Part of the issue, Kumar told me, is consolidation among players that supply inventories of key mobile device components. Supply chain risks, Kumar said, increase when just a few main companies provide certain specific components. When fewer manufacturers produce a particular product component, a shortage becomes a much larger issue, introducing choke points into the overall product assembly.

One band-aid solution is to alter the product at some point during its life-cycle, which is starting to happen. LG and Samsung, for example, build the bulk of smartphone displays currently used for handsets and iPads alike. Verizon hasn’t stocked HTC’s Droid Incredible for several weeks, reportedly due to a lack of Samsung AMOLED screens. As a result, HTC will build the phone with a substitute LCD screen from Sony. Samsung is expected to invest $2.1 billion in a new AMOLED assembly line, but it won’t be ready until July 2011, illustrating the differential between technology cycles and production timelines.

I’m sure this type of swap has happened before, but I don’t recall such an action in the smartphone market. And from a customer perspective, this adds a new wrinkle to the situation; the product originally advertised — and reviewed — with certain specifications or features has changed. HTC claims that Sony’s Super LCD panel is comparable to the original AMOLED display on the Incredible, but potential buyers may wonder if that’s true. Most consumers don’t care about LCD or OLED displays of course, but once they hear about a change in the display, it could lead them to purchase an alternative device or further scrutinize the product.

More importantly, though, substitutions don’t address future supply constraints. It takes time and money to build new production lines or to make changes to existing lines for large scale production. By the time Samsung’s new AMOLED plant is online, for example, there could be newer and better screen technologies in demand by the Apples, HTCs and Motorolas of the world. And given how quickly mobile technology products are changing, such a scenario of component obsolescence is a real possibility for parts suppliers.

The supply-chain side of the problem is only half of the issue, however. The other side — which component suppliers have little control over — is the accelerating pace of device innovation and the consumer demand such advanced mobile technology brings. For example, in the high-end smartphone space, the current crop of devices really arrived with the first 1 GHz Qualcomm Snapdragon processors in late 2009. Once the CPU became more capable, handset makers started to mature other functions and features: higher resolution cameras with high-definition video recording, larger screens for a better visual experience and faster 3G or 4G radios bringing the web even faster to our handset. As a result, the top-end smartphones of today look nothing like those of just 9 months ago because of the rapid technology cycle, and component manufacturers are being stretched thin as they try to keep up.

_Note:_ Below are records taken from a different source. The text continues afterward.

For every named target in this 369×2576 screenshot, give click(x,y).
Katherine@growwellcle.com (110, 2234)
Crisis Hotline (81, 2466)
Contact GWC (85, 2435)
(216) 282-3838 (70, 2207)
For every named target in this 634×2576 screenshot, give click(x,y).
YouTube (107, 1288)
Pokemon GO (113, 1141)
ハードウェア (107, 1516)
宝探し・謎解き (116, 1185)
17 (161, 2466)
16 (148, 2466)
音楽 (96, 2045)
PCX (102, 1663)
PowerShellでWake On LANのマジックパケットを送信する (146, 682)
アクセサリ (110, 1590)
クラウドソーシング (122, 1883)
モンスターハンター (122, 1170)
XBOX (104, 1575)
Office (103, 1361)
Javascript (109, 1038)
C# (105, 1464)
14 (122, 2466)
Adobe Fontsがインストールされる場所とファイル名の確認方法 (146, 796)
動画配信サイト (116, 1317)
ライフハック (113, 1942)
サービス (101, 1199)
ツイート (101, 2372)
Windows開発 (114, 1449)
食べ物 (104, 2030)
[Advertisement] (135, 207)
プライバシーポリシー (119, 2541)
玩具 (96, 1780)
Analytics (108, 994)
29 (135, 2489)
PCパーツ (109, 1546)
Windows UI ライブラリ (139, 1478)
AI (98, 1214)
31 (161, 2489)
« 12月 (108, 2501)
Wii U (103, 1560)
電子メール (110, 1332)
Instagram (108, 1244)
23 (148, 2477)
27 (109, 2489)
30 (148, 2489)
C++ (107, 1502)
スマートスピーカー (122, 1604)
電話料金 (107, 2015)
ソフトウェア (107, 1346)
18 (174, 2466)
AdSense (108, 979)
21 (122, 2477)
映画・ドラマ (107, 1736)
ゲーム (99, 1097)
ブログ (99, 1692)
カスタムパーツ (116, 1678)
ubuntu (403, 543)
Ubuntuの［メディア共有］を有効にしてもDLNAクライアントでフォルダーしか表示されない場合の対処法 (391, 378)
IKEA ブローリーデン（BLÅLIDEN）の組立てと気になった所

This pace of mobile product advancement isn’t expected to slow either, as the smartphone market is ramping up for growth, putting increased pressure on the supply-chain to try and keep up. Top-tier parts manufacturers of today need to adapt or risk losing their market dominance. If the supply chain doesn’t adapt to the technology development cycle, consumers will have fewer products to choose from, or the products that are available aren’t as ground-breaking as prior models. And that would the be worst situation for everyone involved — the smartphones of 2011 would only be as advanced as the parts of 2009.